> [Text section]:
□ □ □ □
Lifestyle: Work in Progress

Pianist Paul Sullivan
Photo by Leslie Bowman
Pianist Paul Sullivan
Where in the world is pianist Paul Sullivan? Try Brooklin, Maine; Wilson, Connecticut; Frankfurt, Germany; Rome, Italy; Eugene, Oregon; or Exeter, New Hampshire. It doesn't matter where he is or what he's playing; this Grammy winner is always home.
Fifteen years ago when pianist/composer Paul Sullivan became a father, he decided that his definition of parenthood included being there when his son came home from school, shepherding him through Boy Scouts, knowing his friends, and, most of all, knowing him, so Sullivan downsized his musical career and “absolutely, very knowingly, stepped out of line for things like Grammy Awards.” And yet, last year that’s exactly what he received—a Grammy for Best New Age Album of 2006, Silver Solstice, recorded by the Paul Winter Consort, of which he has been the full-time keyboardist for the last eight years.

Sullivan’s career has been eclectic and extensive. He has performed with jazz masters like Benny Goodman, with the Philadelphia Orchestra and the Boston Pops, at the Village Vanguard and the Cathedral of St. John the Divine, at opera houses in Japan, and on the mountaintops of Oregon and the dunes of the Negev Desert. He’s written music for the Rockettes at Radio City Music Hall and more scores than any other composer for Pilobolus Dance Theatre. He’s performed on and off Broadway, including with the original production of the musical Nine, which won a Tony Award for Best Musical. The recently premiered Lois Dodd Maine Masters documentary featured his soundtrack.


A resident of Brooklin, Sullivan maintains a recording studio a mile or so up the road in Sedgwick, where for almost 20 years, the area’s birds, stars, fireflies, sumptuous gardens, and brittle winter nights have fueled his compositions for CDs with titles like Nights in the Gardens of Maine and Circle ’Round the Seasons.

But his roots—city roots—go back to his 100% Irish family who let him finger the keys of the living room’s piano from the time he could reach them; to St. Gregory’s, the local parish in Dorchester, a working class section of Boston, where he grew up; and to the St. Paul Choir School, a world away across the city, where they fed him music and discipline in heaping doses every day of the week from fifth through eighth grade. Following his high school years at Phillips Exeter Academy, he went on to Yale and then, as he says, “the school of hard knocks” in New York City, where he played with the best of them.

Sullivan is both country and city, big world and small community, and all of that is reflected in his music, and in his eyes. He is comfortable wherever he lands. And these days he’s breaking out the suitcases with more regularity and exploring new territories. His son has just left for a residential high school, and with 12 CDs, three Indie Awards, the Paul Winter Consort recordings, and now the Grammy under his belt, Paul Sullivan is hell bent on finding out just where all of it can really take him.
□ □ □ □
> [Exercise materials]:
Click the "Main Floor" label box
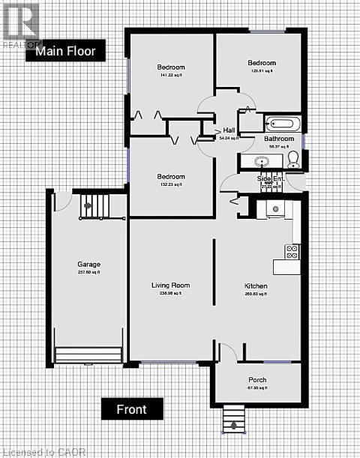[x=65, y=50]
□ □ □ □
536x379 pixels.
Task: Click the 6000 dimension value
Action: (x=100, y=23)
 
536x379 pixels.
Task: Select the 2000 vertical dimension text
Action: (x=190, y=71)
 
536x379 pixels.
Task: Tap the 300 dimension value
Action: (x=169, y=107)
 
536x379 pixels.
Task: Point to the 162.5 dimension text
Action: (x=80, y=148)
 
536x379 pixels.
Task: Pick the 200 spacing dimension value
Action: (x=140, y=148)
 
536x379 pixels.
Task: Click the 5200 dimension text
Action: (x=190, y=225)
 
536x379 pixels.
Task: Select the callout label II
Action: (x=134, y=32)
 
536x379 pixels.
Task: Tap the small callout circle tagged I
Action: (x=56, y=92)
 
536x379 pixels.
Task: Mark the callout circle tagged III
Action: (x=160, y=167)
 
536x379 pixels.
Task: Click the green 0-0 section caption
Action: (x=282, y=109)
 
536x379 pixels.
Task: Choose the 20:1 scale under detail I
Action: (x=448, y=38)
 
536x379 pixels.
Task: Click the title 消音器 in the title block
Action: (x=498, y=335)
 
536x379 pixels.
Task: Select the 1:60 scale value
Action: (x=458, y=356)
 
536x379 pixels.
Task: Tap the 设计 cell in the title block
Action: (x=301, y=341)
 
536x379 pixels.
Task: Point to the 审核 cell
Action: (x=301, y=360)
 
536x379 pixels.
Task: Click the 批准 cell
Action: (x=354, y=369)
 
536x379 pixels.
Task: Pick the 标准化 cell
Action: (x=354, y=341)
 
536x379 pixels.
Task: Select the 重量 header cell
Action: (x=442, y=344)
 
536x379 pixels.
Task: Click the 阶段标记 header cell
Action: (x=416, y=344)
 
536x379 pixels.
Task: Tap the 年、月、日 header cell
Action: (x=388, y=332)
□ □ □ □
> [Instructions]:
**a.** Answer these questions from the profile of pianist Paul Sullivan:
(i) Which album brought Sullivan his Grammy?
(ii) In which town does Sullivan keep his recording studio?
(iii) What section of Boston did Sullivan grow up in?
**b.** Count the lines in the records that contain the word "dimension" and give only that number.
The two blocks of records were taken from different sources.

> [Answer set]:
**a.**
(i) Silver Solstice
(ii) Sedgwick
(iii) Dorchester

**b.** 6